In the wrongful death claim in Count III, plaintiffs seek actual damages of $25, 000 and “an additional sum as is fair and reasonable for damages for the aggravating circumstances attending the death of [d]ecedent Hartwig.” Pls.’ Comp., at *16-17 [Doc. #1]. Section 537.090 of the Missouri Revised Statutes provides that in wrongful death cases “the mitigating and aggravating circumstances attending the death may be considered by the trier of facts in assessing damages.” Call v. Heard, 925 S.W.2d 840, 849 (Mo. banc 1996). The Missouri Supreme Court has explained that “aggravating circumstance damages in wrongful death cases are the equivalent of punitive damages.” Id. (citing Bennett v.

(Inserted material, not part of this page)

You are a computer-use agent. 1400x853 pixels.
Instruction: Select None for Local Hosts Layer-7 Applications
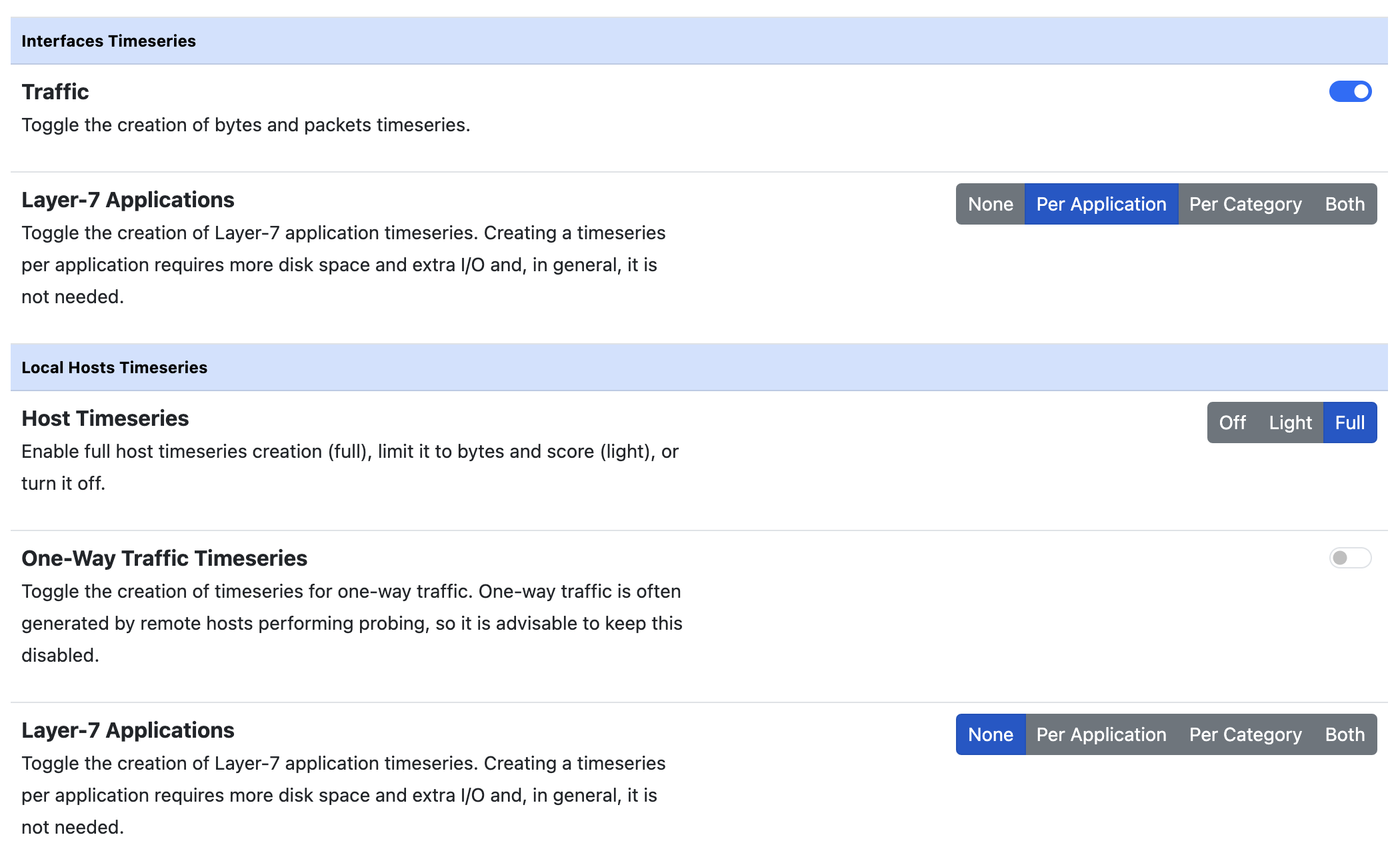(x=989, y=733)
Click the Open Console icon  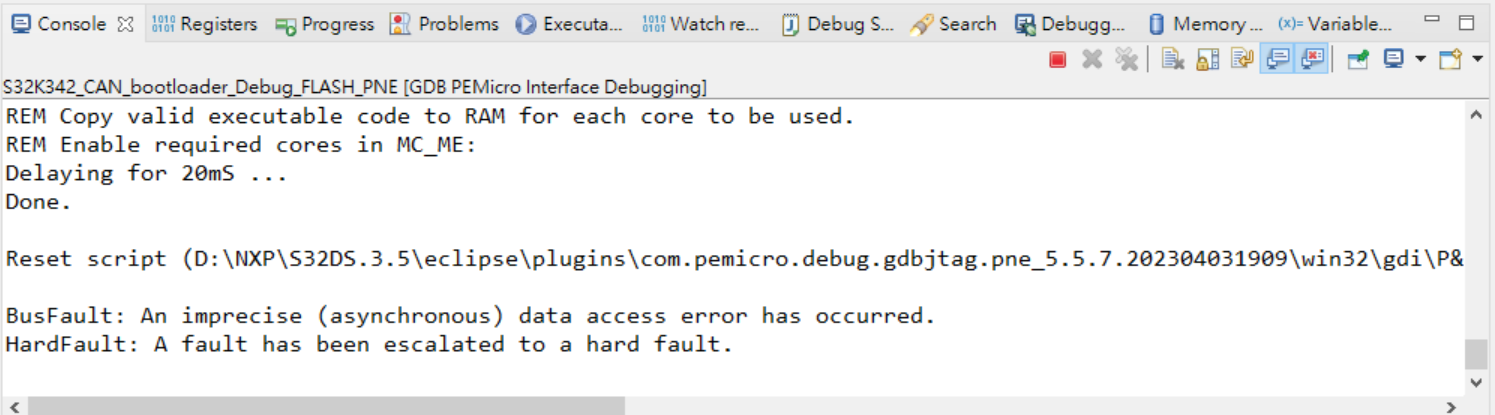tap(1450, 60)
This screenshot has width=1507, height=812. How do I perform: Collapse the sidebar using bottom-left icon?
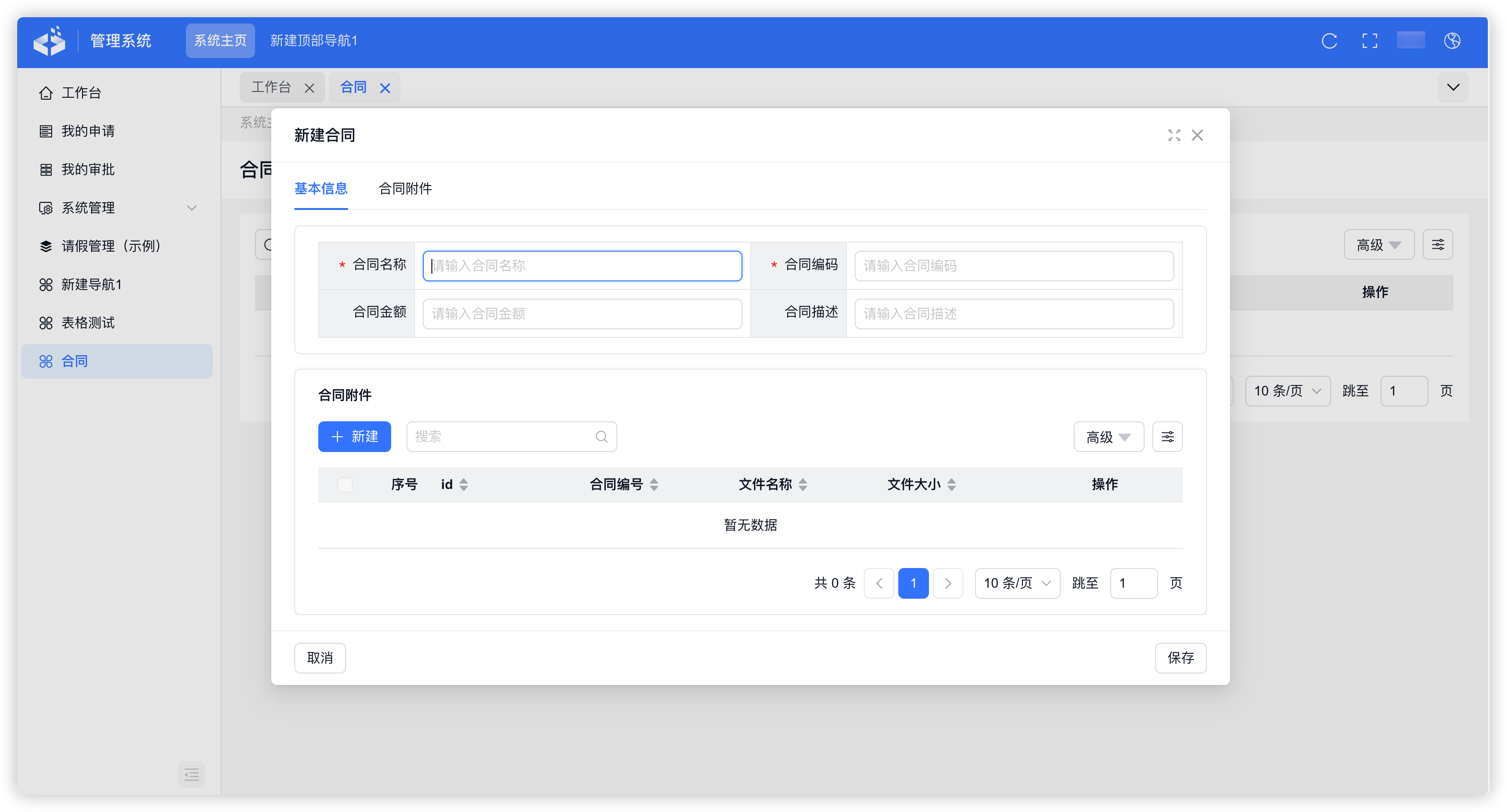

Owens-Corning Fiberglas Corp., 896 S.W.2d 464, 466 (Mo. banc 1995)). In Missouri, “punitive damages may be awarded if the defendant ‘showed complete indifference to or a conscious disregard for the safety of others.’” Id. (quoting Stojkovic v. Weller, 802 S.W.2d 152, 155 (Mo. banc 1991)).

Similar to Count I, the factual determination of the propriety of punitive damages as claimed against defendant Bernsen is premature at this stage in the proceedings. The facts as alleged for Count III sufficiently state a claim for punitive damages against Bernsen. However, punitive damages against St. Louis County in Count III will not stand. Section 537.610.3 of the Missouri Revised Statutes prohibits an award for punitive or exemplary damages against a public entity within the scope of sections 537.600 to 537.650, which includes St. Louis County. Plaintiffs do not dispute the validity of the application of this statute. As such, the claim for punitive damages in Count III against St. Louis County is dismissed.

For the reasons set forth above, IT IS HEREBY ORDERED that the motion of defendants St. Louis County, Missouri and Herbert Bernsen to dismiss the claims filed against them pursuant to Fed.R.Civ.P. 12(b)(6) [Doc. #31] is denied in part and granted in part.

An order of partial dismissal will accompany this Memorandum and Order.